Aside from the personal risks there are long term environmental issues with allowing off-trail hiking in National Parks. The sensitive ecosystems of the Parks would not be able to sustain the over 3 million annual visitors all blazing their own trails through the wilderness. The damage would be devastating.
Spend the whole time at the visitor’s center
This one came as a suggestion from the National Parks Service on twitter.
The National Parks have some outstanding Visitor’s Centers. Some of the most visited National Parks like Grand Canyon, Yosemite, Yellowstone and Zion have built huge visitor’s centers and museums full of information, activities and exhibits to help you understand the park. Some even have movie theaters! As amazing as these visitor’s centers are, they are not meant to be the main attraction. The visitor’s center is a great place to start your visit, grab a map, learn about the trails, wildlife and geology. Once you’ve had your orientation, it’s time to get out and explore!
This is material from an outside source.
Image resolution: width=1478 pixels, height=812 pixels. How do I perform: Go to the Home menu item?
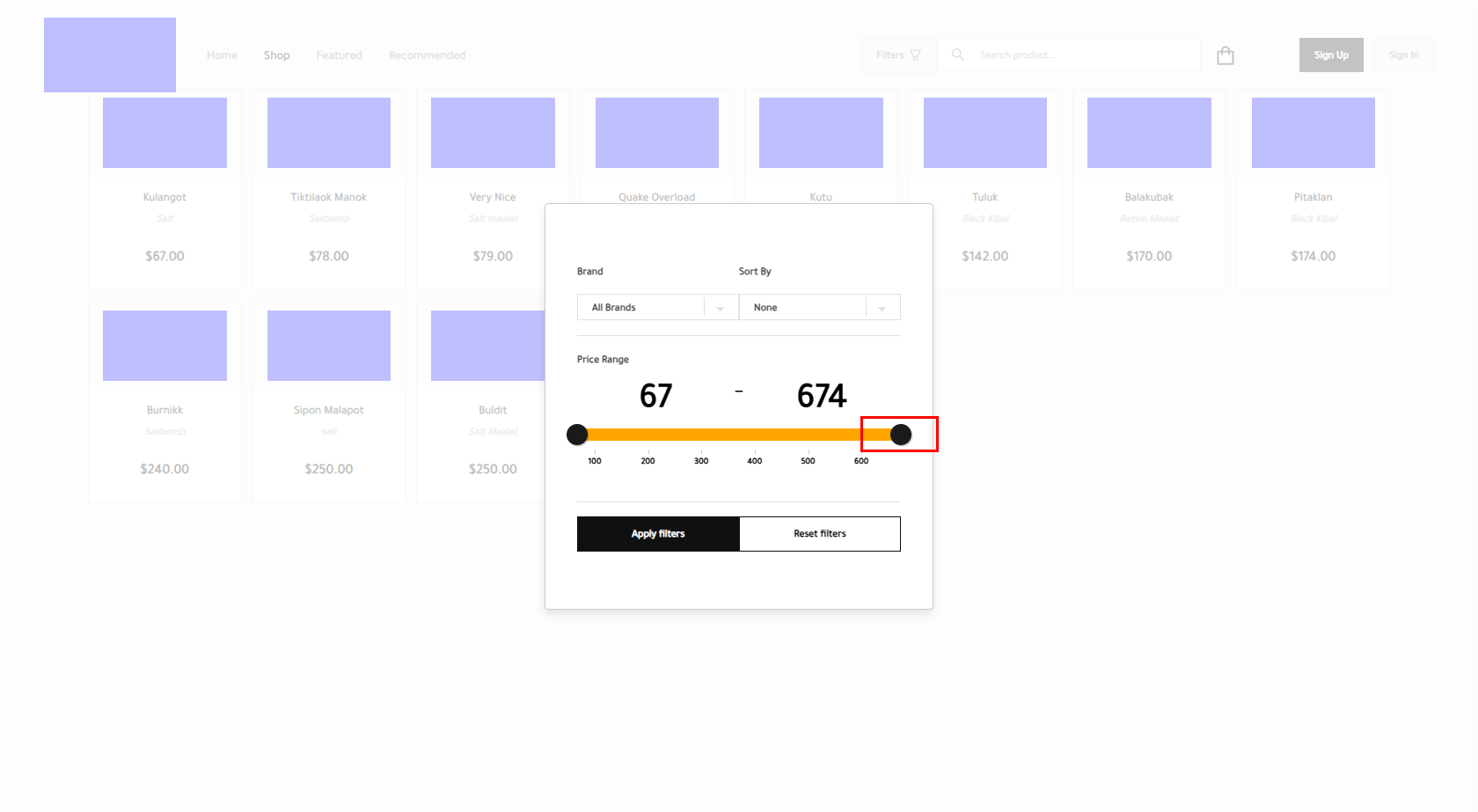(222, 55)
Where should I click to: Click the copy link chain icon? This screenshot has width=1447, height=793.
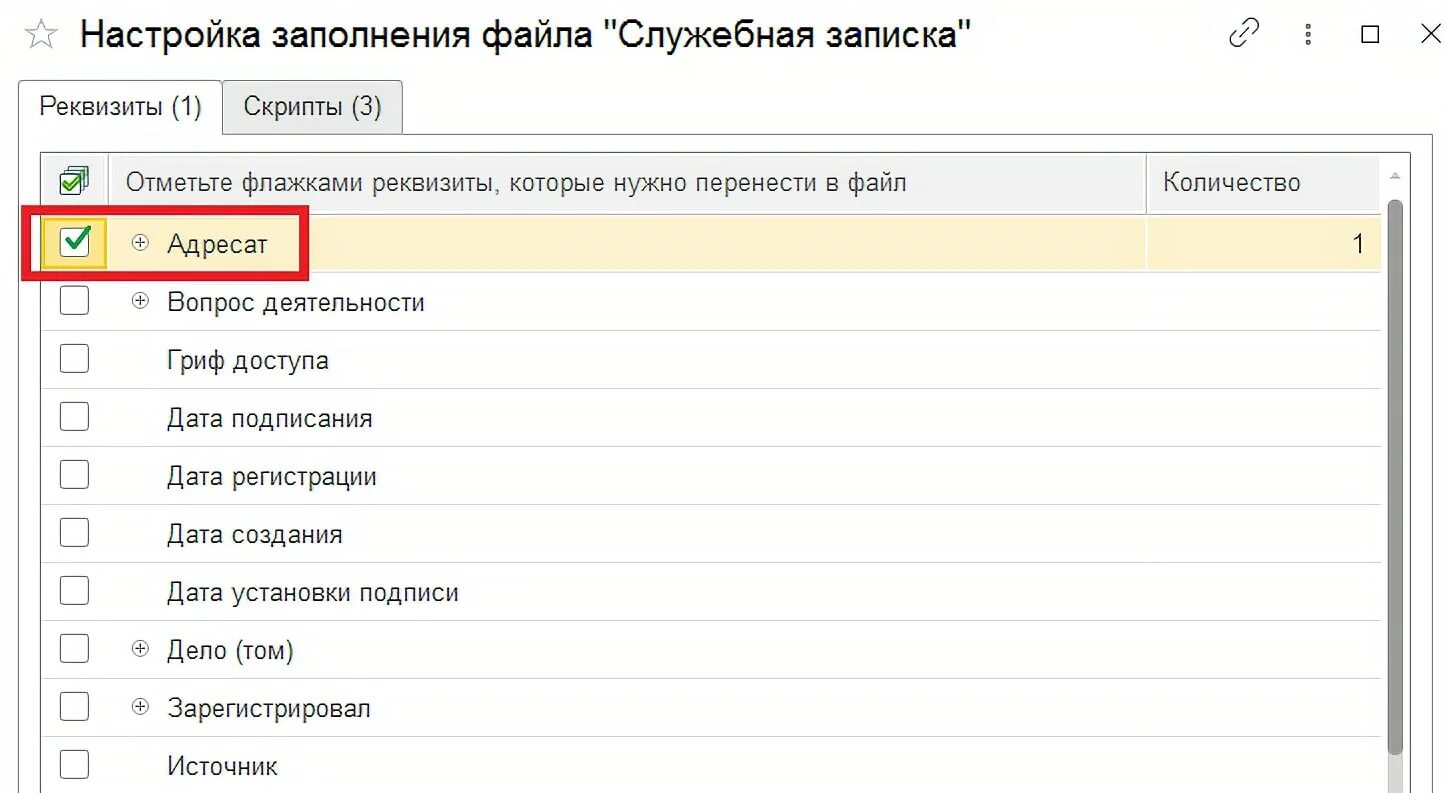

The real attraction at the National Parks is nature and the best way to experience it is in person, not through videos and photographs at a visitor’s center. You must get out and witness the geysers in Yellowstone, feel the rough sandstone cliffs at Grand Canyon and gaze in awe at the massive granite cliffs in Yosemite Valley. Our Parks are a study in contrasts from the white sands of Dry Tortugas National Park to the black lava crust at Hawaii Volcanoes National Park, from the lowest point at Death Valley to the highest point on Mount McKinley in Denali.
The National Parks represent some of the most amazing and unique landscapes our country has to offer. It would be a shame to limit your visit to a few maps and exhibits.
Underestimate hiking trails
In Fall of 2009, a group of hikers in Grand Canyon National Park hit the emergency button on their SPOT device 3 times in two days. They refused rescue each time claiming they just needed water and were worried about dehydration. On the third call, rescue operatives gave them no choice and extracted them from the canyon (they were given citations). In April, 2010 two young men died in Zion National Park while trying to float the Virgin River in a hand-made log raft with no experience and no supplies. The National Parks have countless stories of rescues or deaths from people hiking arduous backcountry trails with no maps, sunscreen, food or water.
There is a bizarre complacency with tourists in National Parks. They seem to forget that they are in a rugged wilderness area that can be very unforgiving. Rescue operations can cost the National Parks Service hundreds of thousands of dollars per incident. The search for two lost skiers in Grand Teton National Park in 2009 cost the park $115,000 including $33,000 for the use of the rescue helicopter alone. Aside from the financial costs, every rescue operation is inherently dangerous to the rescuers. Your poor decision making or inability to be prepared before you hike puts lives in danger. Do your research, check the visitor’s center and ask the rangers about what you will need to safely hike the Park’s trails.
With a little knowledge, preparation and awareness you can explore the parks safely and comfortably. Do your research.